Prezada Leila, Obrigada pelo comentário. Esclareço: desde 2009 os profissionais de saúde da rede oncológica dos Hospitais do SUS vêm participando do Projeto Atenção ao Vínculo e Qualificação da Comunicação em Situações Difíceis da Atenção Oncológica. Conforme mencionei no artigo, este projeto tem como objetivo acolher estes profissionais com a intenção de “cuidar de quem cuida”. Somos 15 pesquisadores, atendendo grupos com 20 profissionais de saúde de várias especialidades (médicos, enfermeiros, fisioterapeutas, psicólogos, etc.), na freqüência de um grupo semanal, durante 3 horas, num total de 14 encontros. A metodologia utilizada foi desenvolvida pelo médico sanitarista, professor da UNICAMP, Gustavo Tenório. Trata-se dos grupos Balint-Paidéia.

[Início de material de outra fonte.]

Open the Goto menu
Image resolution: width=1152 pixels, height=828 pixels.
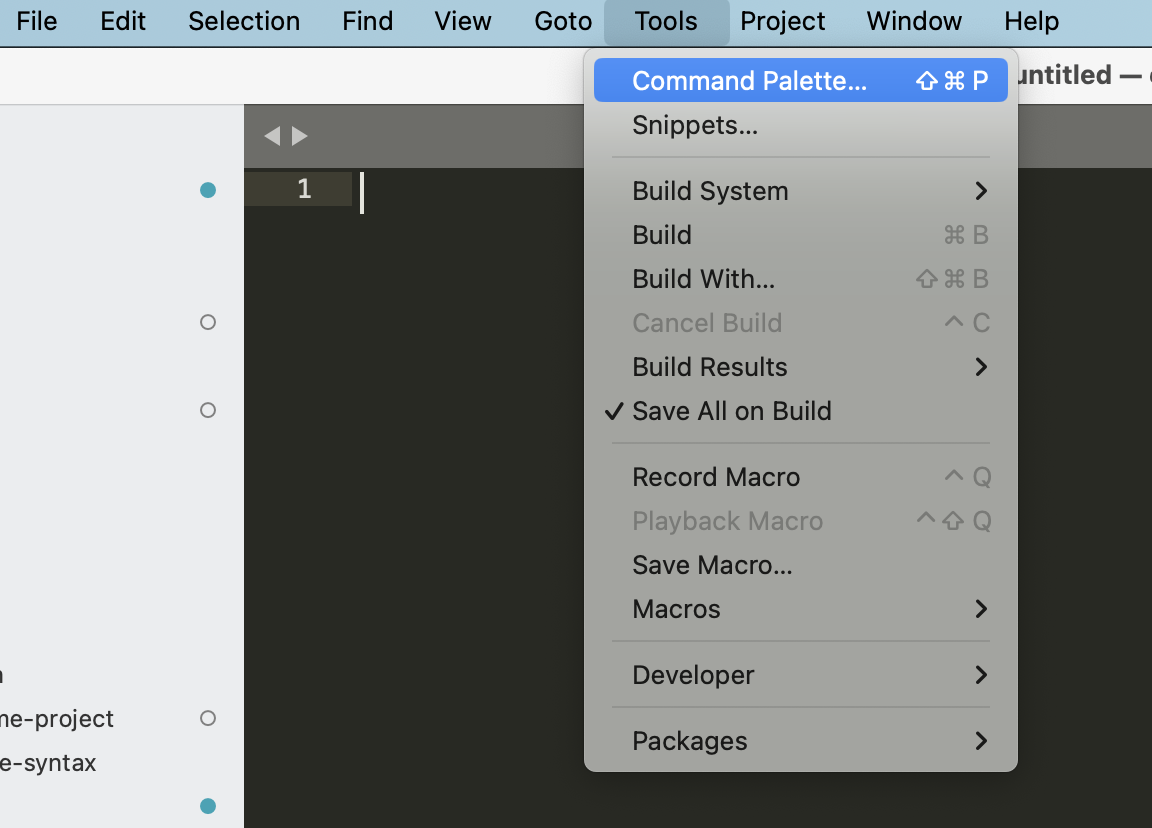[563, 21]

Participam também residentes da Residência Multiprofissional do INCA, assim como da residência médica. O projeto contempla atualmente vários Hospitais da rede do SUS, não privilegiando mais apenas a rede oncológica. Costumamos dizer que trabalhamos com os afetos, os saberes e poderes inerentes à prática clínica. Se você quiser entrar em contato com mais informações, basta entrar no site do Ministério da Saúde e acessar o livro: “Comunicação de notícias difíceis: compartilhando desafios na atenção à saúde.” Este projeto encontra-se inserido no escopo da Política Nacional de Humanização do SUS. Atenciosamente, Aline De Leo M. Santos
Nome: Contato
Data: 22/7/2011
Aline, os médicos que tratam dessas crianças tem algum tipo de acompanhamento psicológico? Porque normalmente os doentes e as famílias que são os diretamente afetados tem, mas o fardo desses profissionais é muito grande. Eles passam por algum tipo de acompanhamento? Obrigada.
Nome: leila
Data: 21/7/2011
Achei lindo essa busca pela saúde que habita a doença. Esse trabalho é fantástico e merece muito reconhecimento.O câncer já é uma doença muitíssimo complicada e triste para os adultos, para crianças então, nem se fala. É magnífico que haja esse tipo de trabalho, até porque os profissionais que lidam com este tipo de situação acabam se envolvendo também de alguma forma e, por isso, temos que fazer o possível para que a doença não habite sua saúde, para que eles continuem fazendo o seu trabalho.